Elle précise que le seul fait que l'enfant commun fasse partie du ménage de la mère n'est pas suffisant pour permettre de qualifier la mère et la fille de « membre de la famille » au sens de l'article 1er, sous f), i), du règlement n° 1408/71.

En second lieu la Cour examine si le règlement n° 859/2003 étendant le champ d'application du règlement n° 1408/71 ne peut pas trouver application au cas d'espèce. Elle observe que la non application du règlement n° 1408/71 à la mère et la fille ne dépend pas de leur nationalité, mais du fait qu'elles ne peuvent pas être considérées comme membres de la famille. Elle ajoute que pour ce règlement soit applicable, il faut que le ressortissant concerné réside légalement sur le territoire d'un État membre, mais également qu'il ne se trouve pas dans une situation limitée à un seul État membre. Si Madame Hadj Ahmed et sa fille résident légalement en Belgique, elles sont venues directement d'Algérie en Belgique ; le règlement n° 859/2003 ne leur est donc pas applicable.

En troisième lieu la Cour examine si les articles 13, paragraphe 2, et 14 de la directive 2004/38, lus en combinaison avec l'article 18 TFUE, s'opposent à la règlementation d'un État membre qui impose à la personne se trouvant dans la situation de Madame Hadj Ahmed une condition d'une durée de résidence de 5 ans pour l'octroi de prestations familiales garanties. En Belgique le régime des prestations familiales garanties, qui octroie des prestations familiales sans qu'il existe une quelconque relation de travail du chef du demandeur, est réservé aux familles les plus démunies.

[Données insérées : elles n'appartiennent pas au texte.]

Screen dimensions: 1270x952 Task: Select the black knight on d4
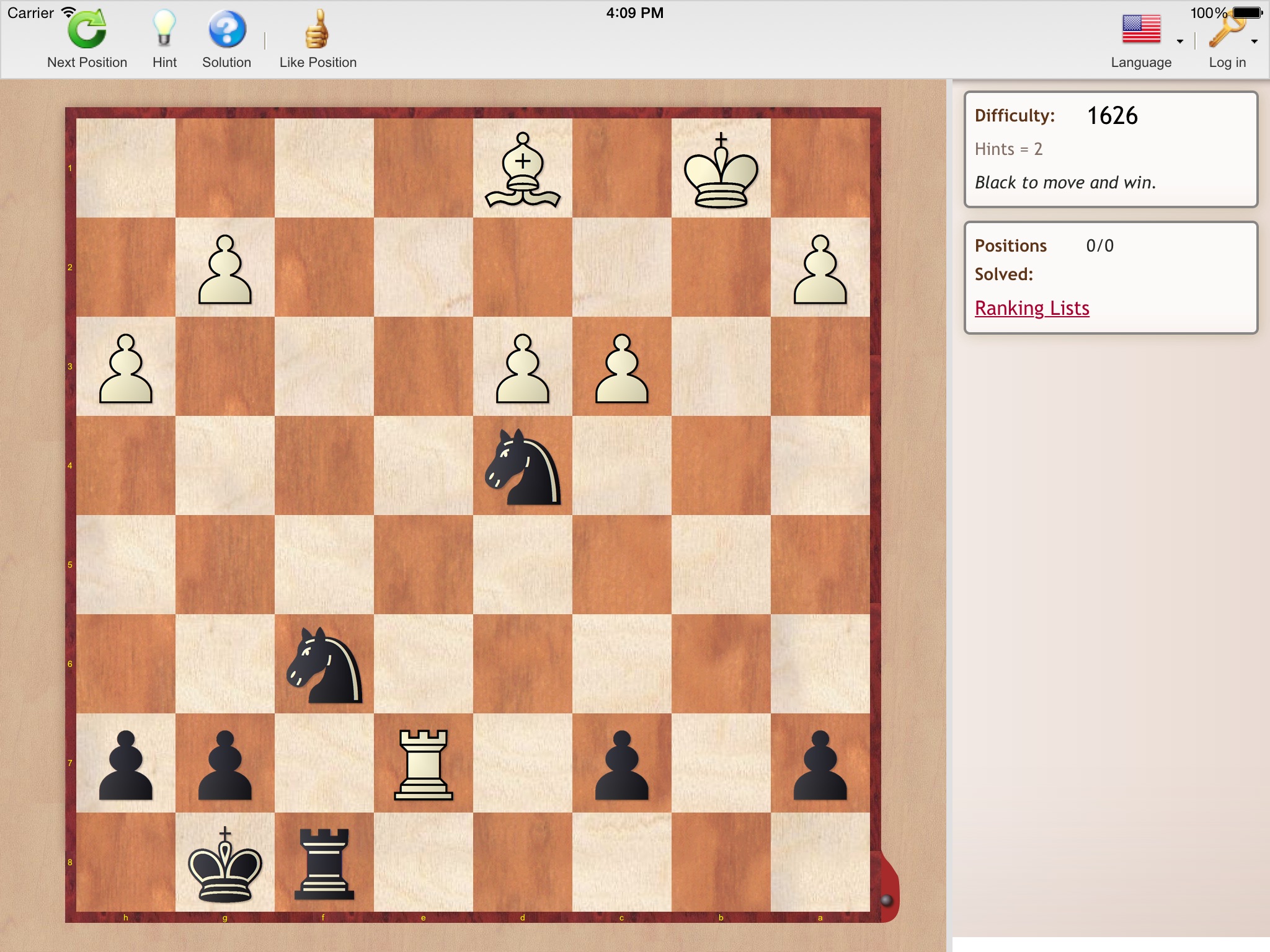click(523, 466)
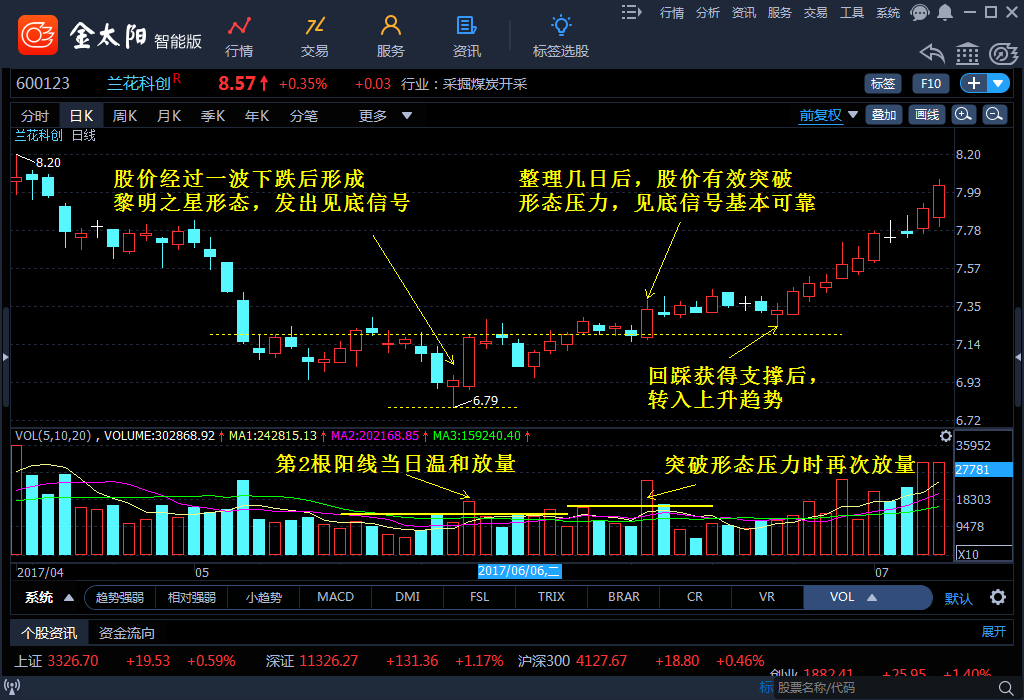The width and height of the screenshot is (1024, 700).
Task: Open the 画线 drawing tool button
Action: pos(928,114)
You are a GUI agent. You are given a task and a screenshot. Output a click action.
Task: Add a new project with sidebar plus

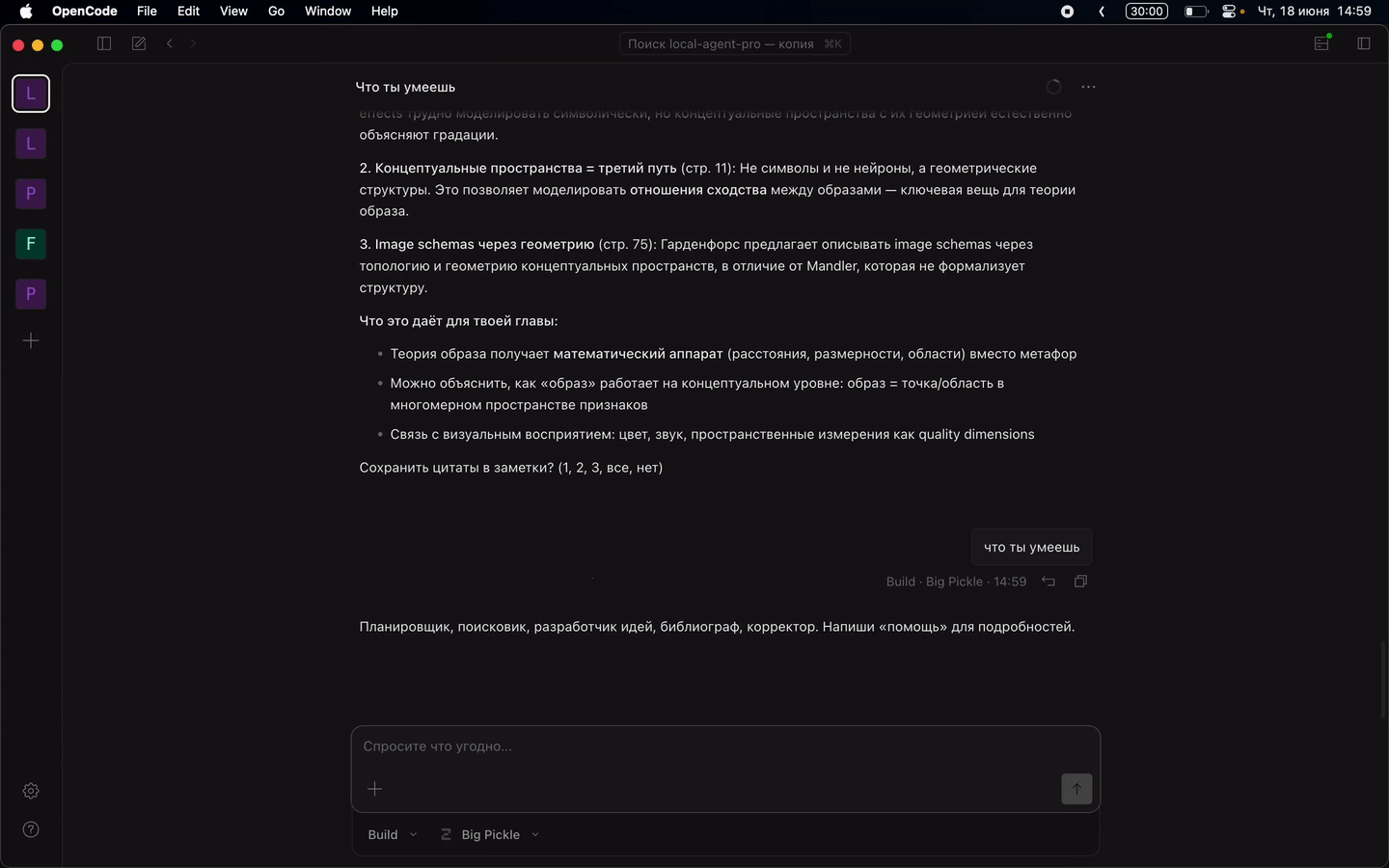(31, 340)
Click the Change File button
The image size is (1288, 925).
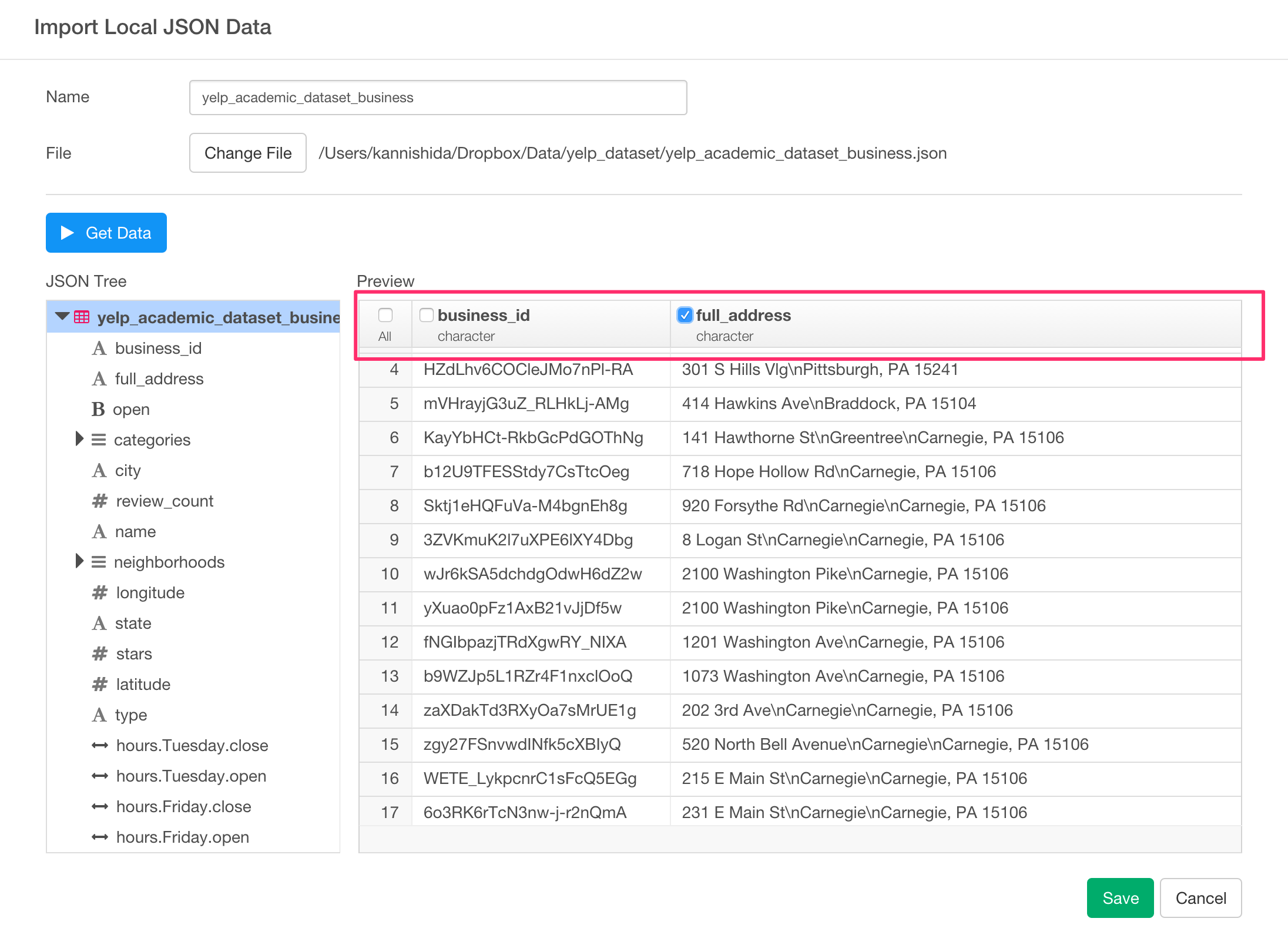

Sur ce dernier point la Cour observe que selon l'article 13, paragraphe 2, de la directive 2004/38 le droit au séjour des membres de la famille d'un citoyen de l'Union qui n'ont pas la nationalité d'un État membre peut être maintenu, sous certaines conditions, en cas de divorce, annulation du mariage ou rupture d'un partenariat enregistré. Dans le cas d'espèce il n'existe ni mariage, ni partenariat enregistré entre Madame Hadj Ahmed et son ex-partenaire de nationalité française. Elle ne peut donc pas se prévaloir de ces dispositions.

S'agissant de la référence à l'article 18 TFUE, la Cour indique qu'il n'est pas possible de transposer à un ressortissant d'État tiers disposant d'une carte de séjour la jurisprudence Trojani (C-456/02 du 7 septembre 2004) qui prévoyait qu'un citoyen européen disposant d'une carte de séjour dans un État membre pouvait bénéficier d'une prestation sociale dans les mêmes conditions que les ressortissants de l'État concerné.

La Cour rejette également l'application du règlement n° 1612/68 qui dans le cadre de l'intégration de la famille dans l'État membre d'accueil offre la possibilité à l'enfant d'un travailleur migrant d'entreprendre sa scolarité et ses études dans l'État membre d'accueil ainsi qu'un droit au séjour correspondant au membre de la famille assurant effectivement la garde de l'enfant, au motif que l'intéressée n'est ni conjoint, ni partenaire d'un ressortissant d'un autre État membre et ne l'a jamais été. Sa fille ne peut donc pas être considérée comme l'enfant du conjoint d'un travailleur migrant.